### Exercise text:

#####

According to the company, Lithoplasty is a balloon-based technology that utilizes integrated lithotripsy, a pulsatile mechanical energy commonly used to break up kidney stones, to disrupt both superficial and deep calcium and normalize vessel wall compliance prior to low-pressure balloon dilatation. Lithoplasty is designed to be naturally gentle to soft tissue (nondiseased portions of the vessel) while remaining hard on calcium, the tissue that limits vessel expansion and the effectiveness of current technologies.
The company stated that early clinical evaluation from 35 patients with calcified vascular stenosis of the superficial femoral artery (SFA) and popliteal artery demonstrated safe and effective dilatation of calcified stenosis with no acute failures, favorable residual stenosis, and no reintervention out to 30 days, with no major adverse events. Primary efficacy results demonstrated 100% success, defined as ability to achieve less than 50% residual stenosis using Lithoplasty with or without adjunctive angioplasty. Device success was 87%, defined as ability to achieve less than 50% residual stenosis using Lithoplasty alone. Additionally, there was an average residual stenosis of 23% (initial 76%), with no difference in the ability to dilate lesions between moderate (36%) and severely (64%) calcified lesions. Thirty-day patency assessed by duplex ultrasound was 100%.
“Calcified vascular lesions remain a major impediment to modern percutaneous therapy for vascular disease,” said Marianne Brodmann, MD. “The results of this trial demonstrate that, unlike current devices that treat only superficial calcium, Shockwave’s Lithoplasty system promises to be effective on all types of calcium, including deep calcium—the type known to limit vessel expansion.”
The company noted that in September, results from the first-in-man study of five patients with moderate to severe coronary calcification were presented at the TCT 2014: the 26th annual Transcatheter Cardiovascular Therapeutics scientific symposium in Washington, DC. Those results demonstrated safety, tolerability, deliverability, and effectiveness for Lithoplasty as a pretreatment of calcified coronary lesions prior to stenting.

#####

### Work request 1:
Summarize the Lithoplasty text in two sentences.
### Work request 2:
The Lithoplasty text reports results from the first-in-man study of five patients with coronary calcification. List every quality those results demonstrated for Lithoplasty.

#####

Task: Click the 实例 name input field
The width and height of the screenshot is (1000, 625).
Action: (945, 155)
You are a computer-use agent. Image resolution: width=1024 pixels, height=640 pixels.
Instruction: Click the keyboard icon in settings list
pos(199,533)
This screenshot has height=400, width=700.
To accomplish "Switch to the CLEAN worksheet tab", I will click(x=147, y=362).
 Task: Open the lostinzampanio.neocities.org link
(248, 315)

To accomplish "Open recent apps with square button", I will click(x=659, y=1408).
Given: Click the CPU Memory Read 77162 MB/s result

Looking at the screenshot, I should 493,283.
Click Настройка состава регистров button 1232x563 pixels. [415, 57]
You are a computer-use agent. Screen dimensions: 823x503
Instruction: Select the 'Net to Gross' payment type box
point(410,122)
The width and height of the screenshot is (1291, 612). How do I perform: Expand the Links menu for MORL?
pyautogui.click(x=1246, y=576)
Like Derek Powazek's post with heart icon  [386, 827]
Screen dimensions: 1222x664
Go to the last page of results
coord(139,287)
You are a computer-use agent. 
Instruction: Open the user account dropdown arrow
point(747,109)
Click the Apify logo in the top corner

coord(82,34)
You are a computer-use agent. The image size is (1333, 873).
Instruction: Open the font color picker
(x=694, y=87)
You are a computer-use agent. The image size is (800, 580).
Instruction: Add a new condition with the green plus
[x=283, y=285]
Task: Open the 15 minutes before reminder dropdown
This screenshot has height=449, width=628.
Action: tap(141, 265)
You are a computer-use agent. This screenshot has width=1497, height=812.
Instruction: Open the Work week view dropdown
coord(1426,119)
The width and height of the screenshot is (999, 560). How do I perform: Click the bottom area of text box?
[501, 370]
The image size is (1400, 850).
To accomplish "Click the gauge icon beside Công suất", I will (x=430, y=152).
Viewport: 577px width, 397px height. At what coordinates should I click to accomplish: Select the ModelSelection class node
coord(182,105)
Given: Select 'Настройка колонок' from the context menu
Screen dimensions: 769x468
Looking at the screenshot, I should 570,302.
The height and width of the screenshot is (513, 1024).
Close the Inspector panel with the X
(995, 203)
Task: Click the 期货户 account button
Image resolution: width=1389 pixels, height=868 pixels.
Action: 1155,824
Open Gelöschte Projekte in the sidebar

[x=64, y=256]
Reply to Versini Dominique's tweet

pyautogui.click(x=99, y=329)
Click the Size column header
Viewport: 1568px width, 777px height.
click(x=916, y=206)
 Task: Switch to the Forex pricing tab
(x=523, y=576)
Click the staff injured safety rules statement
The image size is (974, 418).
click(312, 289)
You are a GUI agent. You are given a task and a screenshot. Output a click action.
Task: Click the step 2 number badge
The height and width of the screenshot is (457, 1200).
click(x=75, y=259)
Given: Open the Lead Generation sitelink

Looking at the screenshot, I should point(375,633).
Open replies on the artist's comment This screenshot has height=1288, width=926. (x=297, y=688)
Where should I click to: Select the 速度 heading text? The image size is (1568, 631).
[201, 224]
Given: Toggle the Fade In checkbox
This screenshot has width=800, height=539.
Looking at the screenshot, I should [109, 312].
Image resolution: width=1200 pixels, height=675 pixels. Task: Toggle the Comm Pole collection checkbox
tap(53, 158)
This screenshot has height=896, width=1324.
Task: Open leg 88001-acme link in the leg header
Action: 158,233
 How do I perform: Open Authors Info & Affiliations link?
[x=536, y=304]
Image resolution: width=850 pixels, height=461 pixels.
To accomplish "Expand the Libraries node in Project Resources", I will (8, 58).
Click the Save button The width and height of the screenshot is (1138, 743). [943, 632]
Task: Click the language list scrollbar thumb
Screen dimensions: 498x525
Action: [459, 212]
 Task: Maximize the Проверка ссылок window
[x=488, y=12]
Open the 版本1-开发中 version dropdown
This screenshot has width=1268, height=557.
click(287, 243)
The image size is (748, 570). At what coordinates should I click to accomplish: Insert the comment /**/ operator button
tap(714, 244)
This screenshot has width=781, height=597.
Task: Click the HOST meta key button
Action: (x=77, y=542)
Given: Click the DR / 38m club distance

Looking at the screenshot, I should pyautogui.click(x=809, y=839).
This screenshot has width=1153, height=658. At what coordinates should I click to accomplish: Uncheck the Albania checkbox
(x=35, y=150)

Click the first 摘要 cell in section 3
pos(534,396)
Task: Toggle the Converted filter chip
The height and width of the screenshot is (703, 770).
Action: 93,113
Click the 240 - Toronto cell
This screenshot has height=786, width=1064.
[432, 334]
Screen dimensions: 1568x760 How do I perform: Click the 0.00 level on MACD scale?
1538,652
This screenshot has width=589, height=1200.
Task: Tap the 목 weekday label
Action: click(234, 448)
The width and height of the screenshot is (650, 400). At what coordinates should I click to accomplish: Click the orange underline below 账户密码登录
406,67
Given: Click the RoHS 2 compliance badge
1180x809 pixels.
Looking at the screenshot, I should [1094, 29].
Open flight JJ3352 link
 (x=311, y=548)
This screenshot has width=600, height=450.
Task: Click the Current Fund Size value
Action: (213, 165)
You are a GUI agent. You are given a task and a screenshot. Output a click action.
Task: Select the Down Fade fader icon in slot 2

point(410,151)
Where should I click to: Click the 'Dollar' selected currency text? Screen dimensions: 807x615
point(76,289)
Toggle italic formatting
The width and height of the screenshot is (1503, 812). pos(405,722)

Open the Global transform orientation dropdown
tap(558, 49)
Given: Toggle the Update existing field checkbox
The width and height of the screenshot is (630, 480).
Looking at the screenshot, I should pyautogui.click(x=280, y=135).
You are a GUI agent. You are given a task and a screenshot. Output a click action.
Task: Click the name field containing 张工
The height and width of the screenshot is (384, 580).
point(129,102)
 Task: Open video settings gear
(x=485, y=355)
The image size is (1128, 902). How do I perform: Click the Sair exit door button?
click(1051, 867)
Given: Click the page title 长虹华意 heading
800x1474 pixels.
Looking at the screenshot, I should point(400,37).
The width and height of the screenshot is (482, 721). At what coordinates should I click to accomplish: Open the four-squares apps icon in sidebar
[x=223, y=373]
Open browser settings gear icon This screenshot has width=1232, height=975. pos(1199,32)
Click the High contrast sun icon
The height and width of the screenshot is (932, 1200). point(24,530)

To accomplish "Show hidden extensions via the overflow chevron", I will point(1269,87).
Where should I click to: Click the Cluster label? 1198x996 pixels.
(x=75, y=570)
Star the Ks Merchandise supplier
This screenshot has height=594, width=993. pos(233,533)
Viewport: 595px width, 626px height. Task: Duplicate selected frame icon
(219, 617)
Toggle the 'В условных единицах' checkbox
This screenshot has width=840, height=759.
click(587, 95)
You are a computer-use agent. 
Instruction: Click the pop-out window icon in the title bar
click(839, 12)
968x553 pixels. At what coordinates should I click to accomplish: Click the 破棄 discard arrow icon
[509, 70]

#####

### Response 1:
Lithoplasty is a balloon-based technology that uses integrated lithotripsy to disrupt superficial and deep calcium before low-pressure balloon dilatation, and it is designed to be gentle to soft tissue while remaining hard on calcium. Early clinical evaluation in 35 patients with calcified stenosis of the superficial femoral and popliteal arteries showed safe and effective dilatation with no major adverse events, and an earlier first-in-man study of five patients with coronary calcification showed safety, tolerability, deliverability, and effectiveness.

### Response 2:
Safety, tolerability, deliverability, and effectiveness.